*Document excerpt*:
[Start]

George, 

Did you try to monitor the CPU in real-time to see any patterns? Does it do any 
CPU spikes? Even so, the load averages should be matched against the number of 
cores/hyper threads. How many cores do you see in top? (I personally prefer 
htop to get a cluster overview in realtime). If you have 2 CPUs with 2 cores 
each the maximum load you should have would be 4. However if the cluster is 
idle it should go as low as 0.2 - 0.3.  If you don't see the real-time 
utilization I'd check if Ganglia is set up correctly.

Cosmin 


On Aug 18, 2010, at 1:11 AM, George Stathis wrote:

> No takers? :-) Am I missing something too obvious?
> 
> On Tue, Aug 17, 2010 at 2:03 PM, George Stathis <[email protected]> wrote:
> 
>> Hello,
>> 
>> We have just setup a new cluster on EC2 using Hadoop 0.20.2 and HBase
>> 0.20.3. Our small setup as of right now consists of one master and four
>> slaves with a replication factor of 2:
>> 
>> Master: xLarge instance with 2 CPUs and 17.5 GB RAM - runs 1 namenode, 1
>> secondarynamenode, 1 jobtracker, 1 hbasemaster, 1 zookeeper (uses its' own
>> dedicated EMS drive)

[End]

*What you should do*: In the email thread about the new EC2 cluster, which tool does Cosmin prefer for a real-time cluster overview?

*Data rows*:
[Start]

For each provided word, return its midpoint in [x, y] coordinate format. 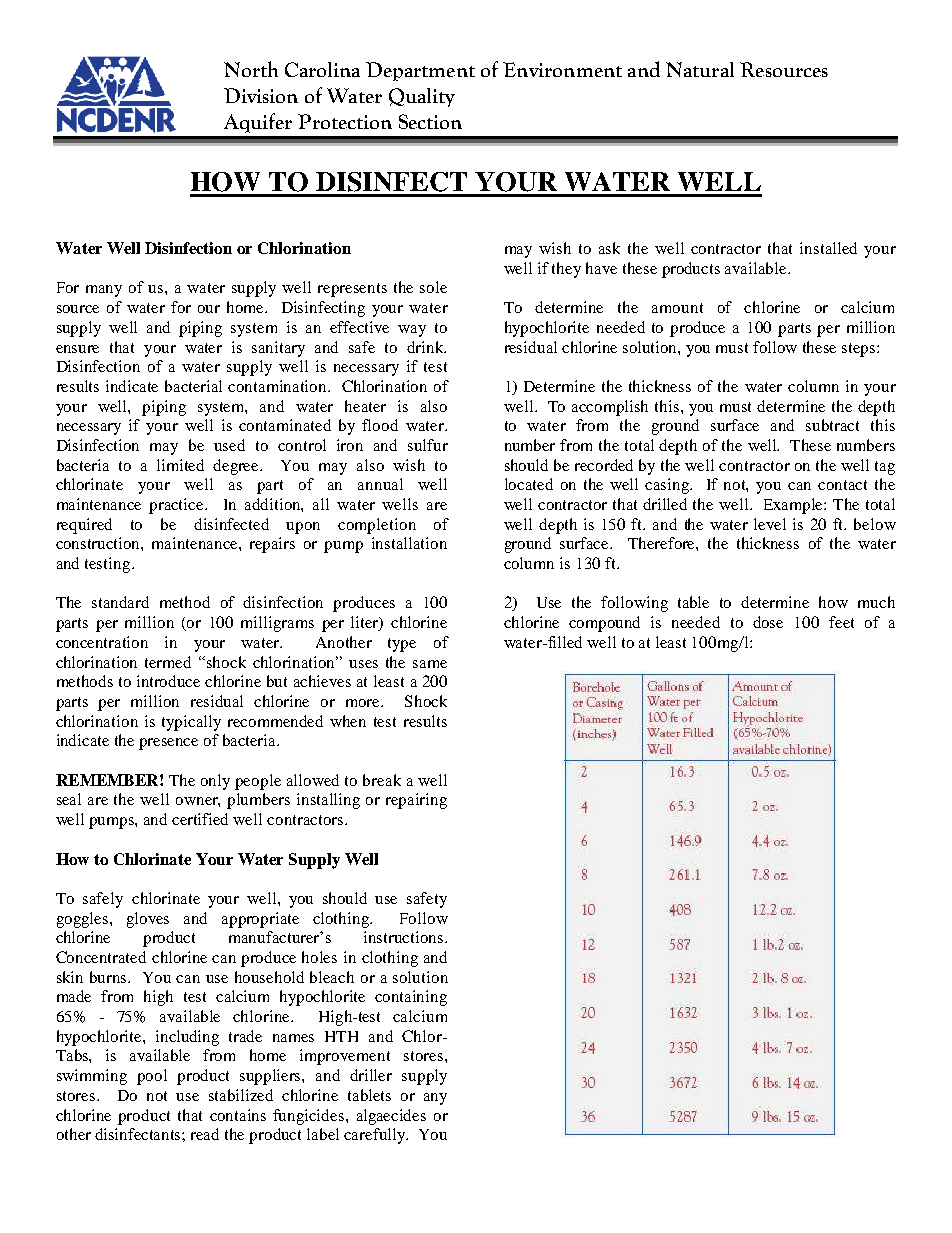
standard [120, 602]
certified [200, 819]
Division [261, 95]
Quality [422, 97]
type [402, 645]
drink [426, 347]
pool [152, 1077]
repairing [416, 801]
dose [768, 622]
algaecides [391, 1117]
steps [860, 350]
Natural [700, 69]
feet [841, 622]
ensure [77, 349]
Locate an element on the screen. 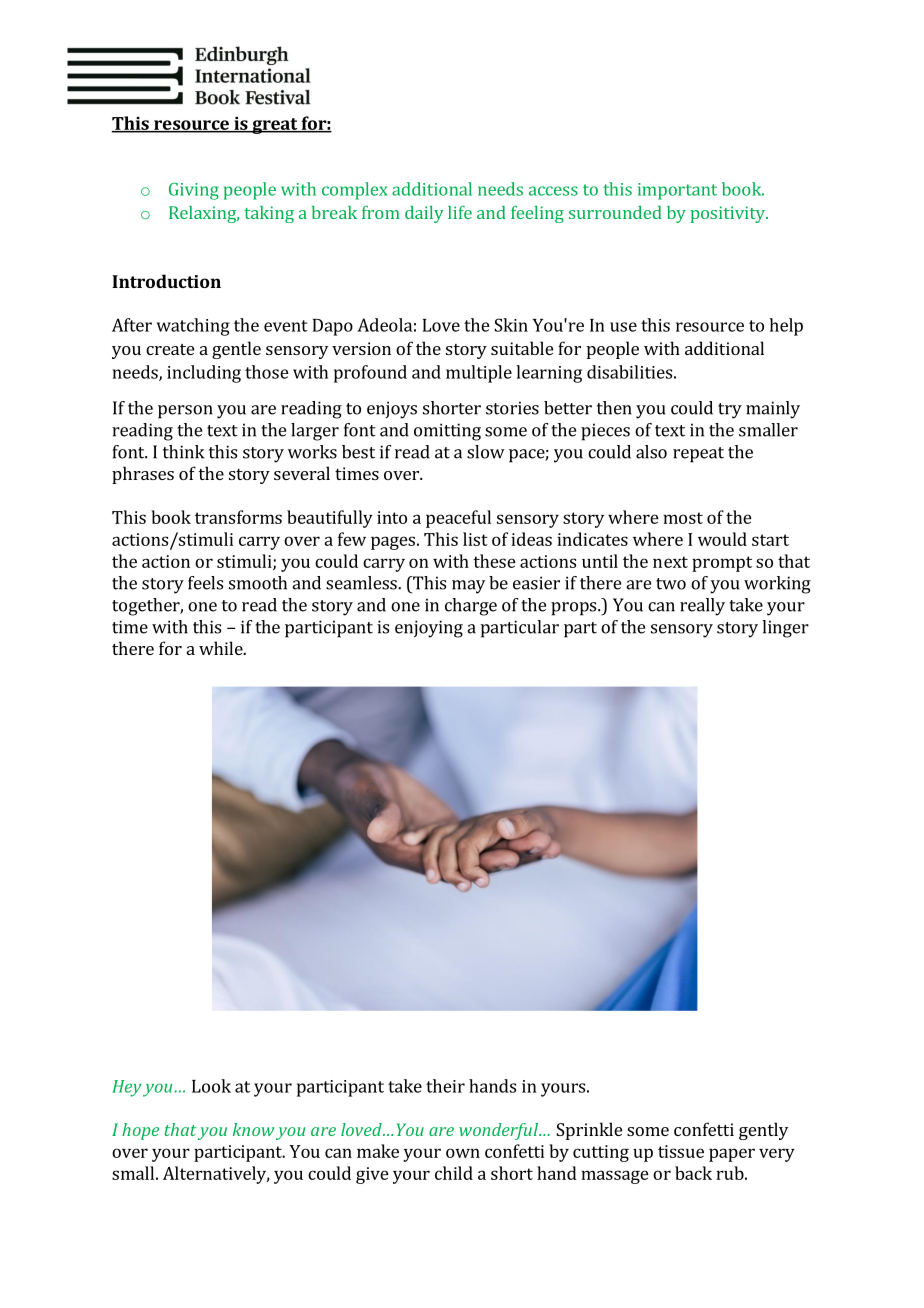 Image resolution: width=924 pixels, height=1308 pixels. important is located at coordinates (677, 191).
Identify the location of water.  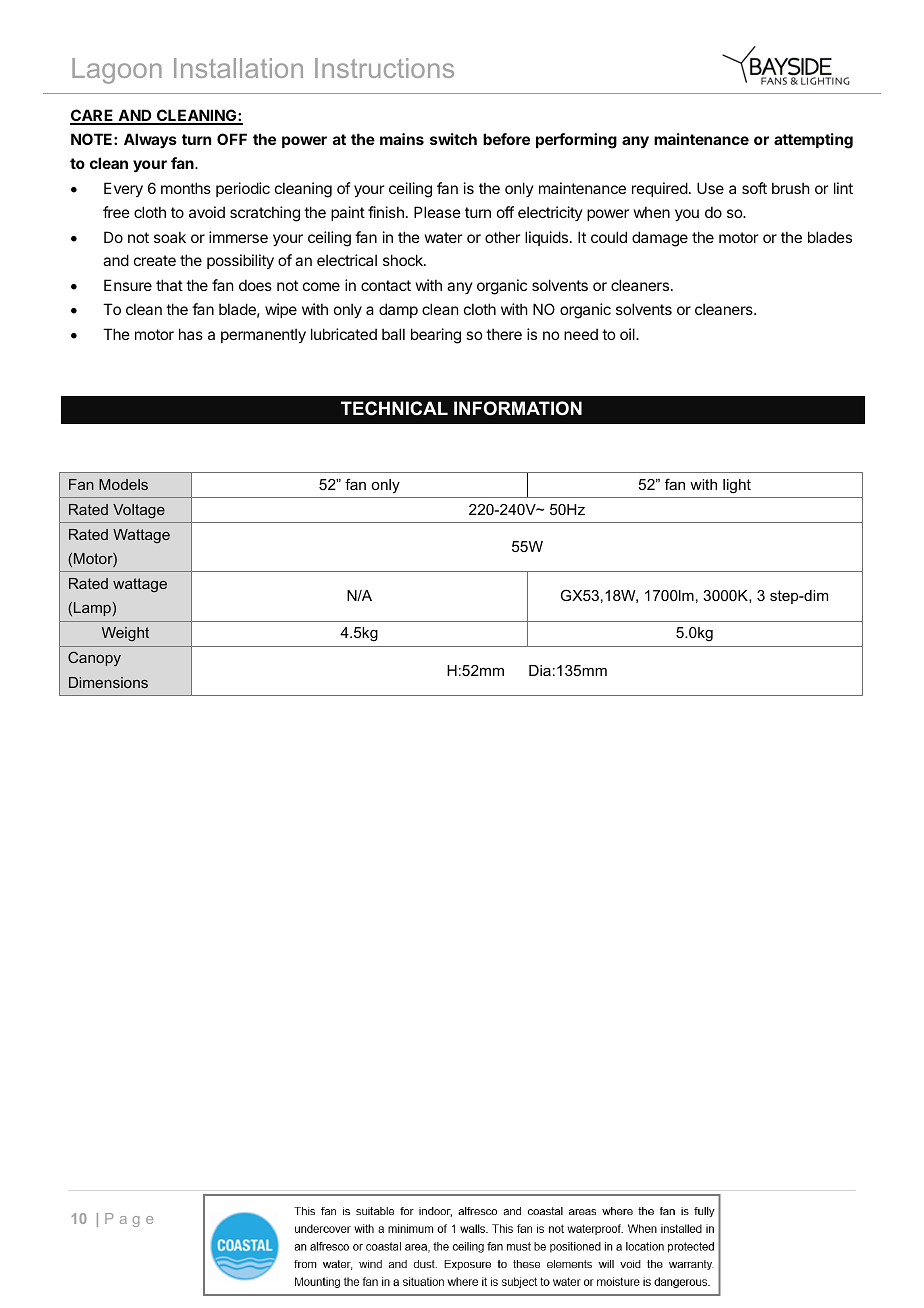
(443, 237).
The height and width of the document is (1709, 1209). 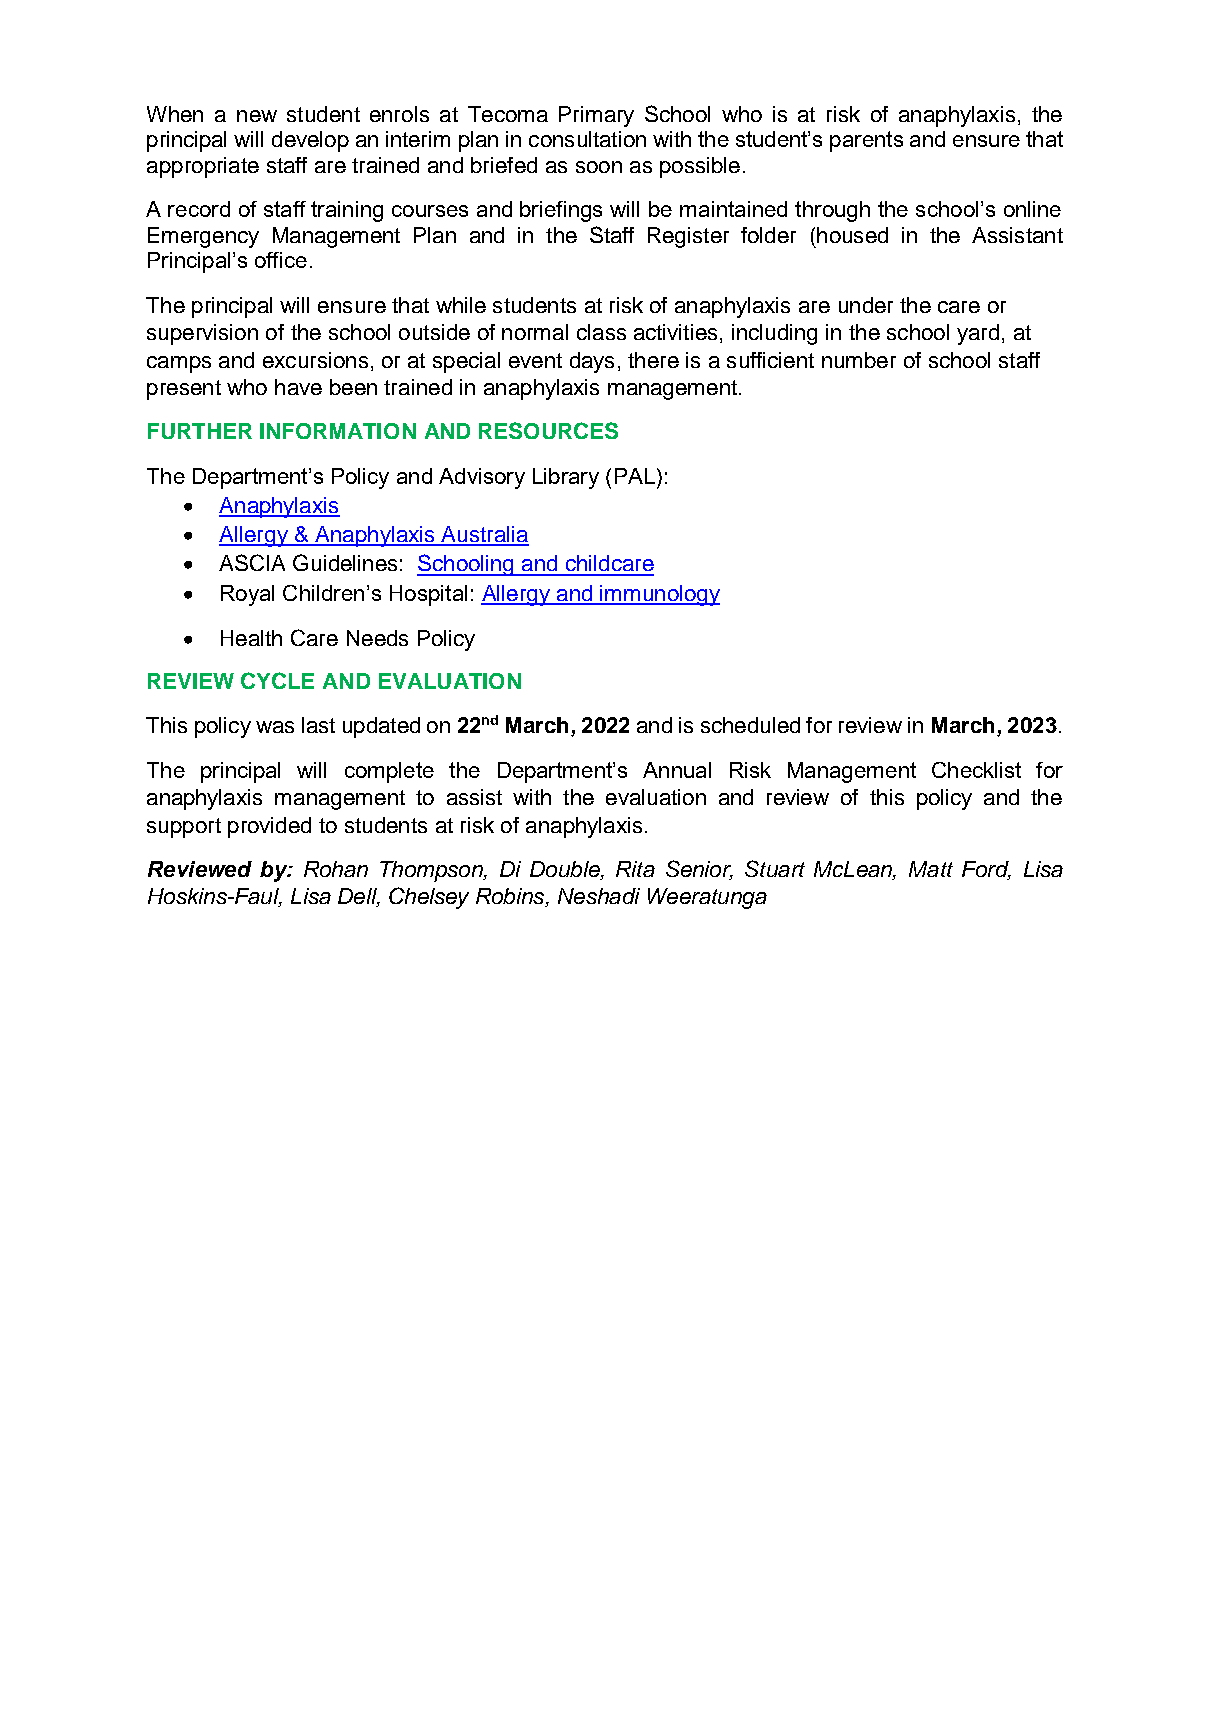 What do you see at coordinates (976, 770) in the document?
I see `Checklist` at bounding box center [976, 770].
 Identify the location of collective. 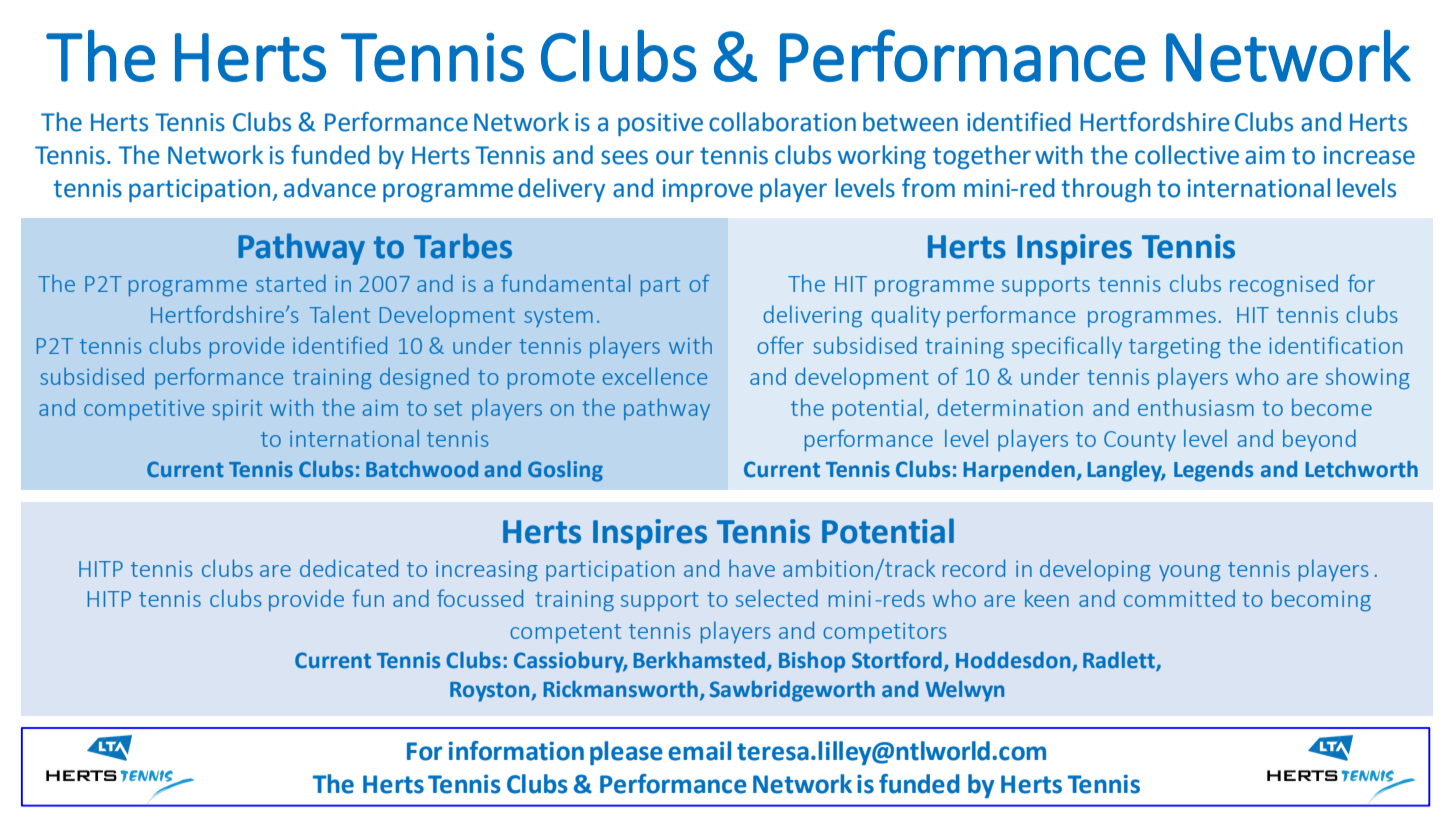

[End]

*Written answer*: htop